■ RAW RECORDS:
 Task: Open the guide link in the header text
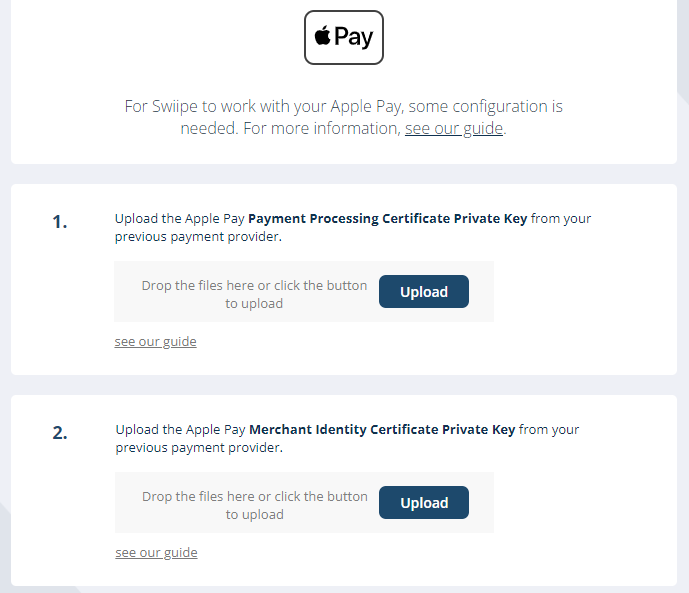coord(454,128)
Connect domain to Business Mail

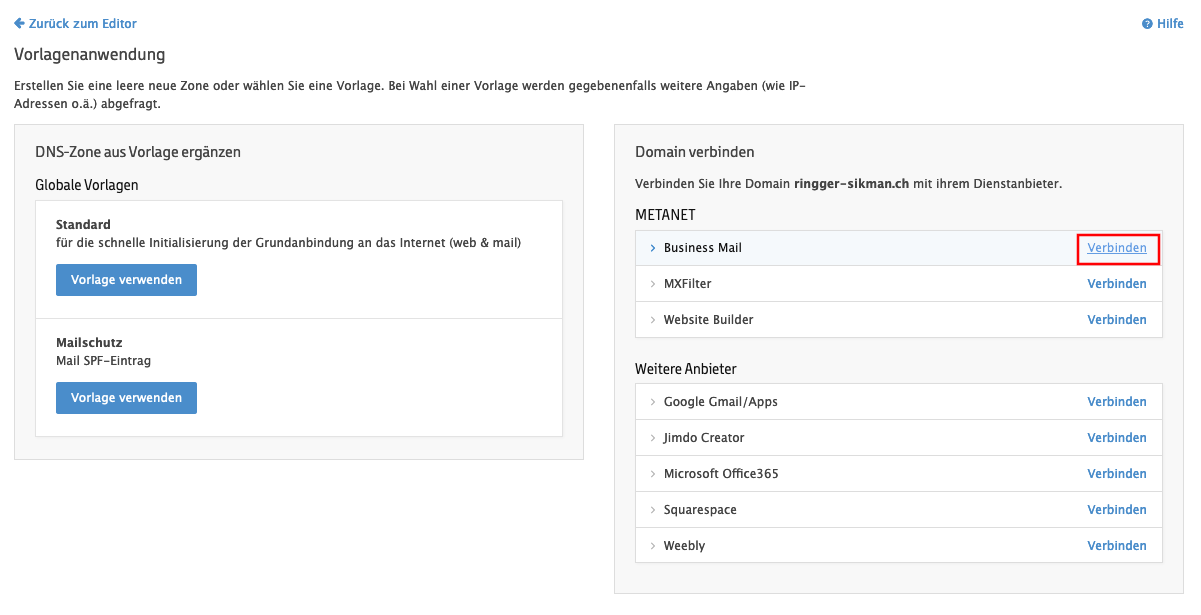pos(1117,248)
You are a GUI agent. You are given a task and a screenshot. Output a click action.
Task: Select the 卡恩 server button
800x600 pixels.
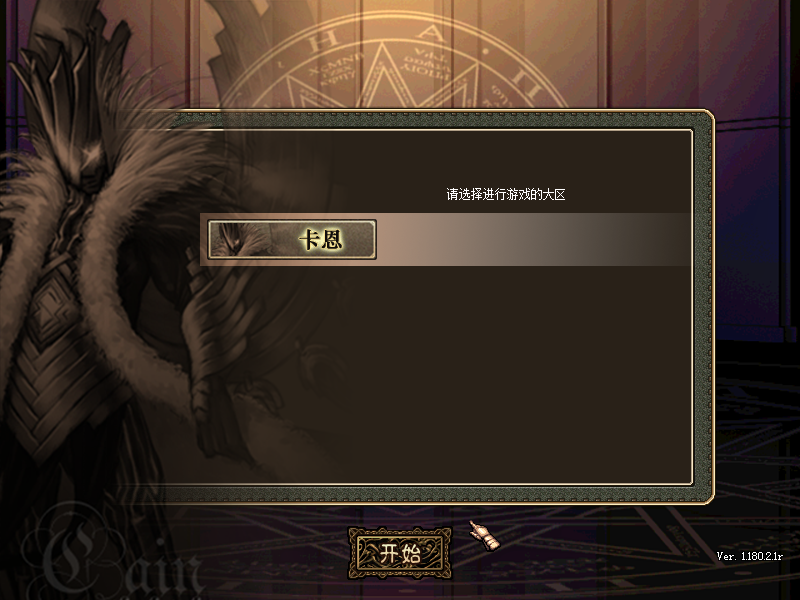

■ EXERCISE OBJECTIVE: Copy out every entry above word for word, leaving out the pictures.

■ THE RESPONSE:
 Task: Open the guide link in the header text
coord(454,128)
Connect domain to Business Mail

pos(1117,248)
You are a GUI agent. You are given a task and a screenshot. Output a click action.
Task: Select the 卡恩 server button
800x600 pixels.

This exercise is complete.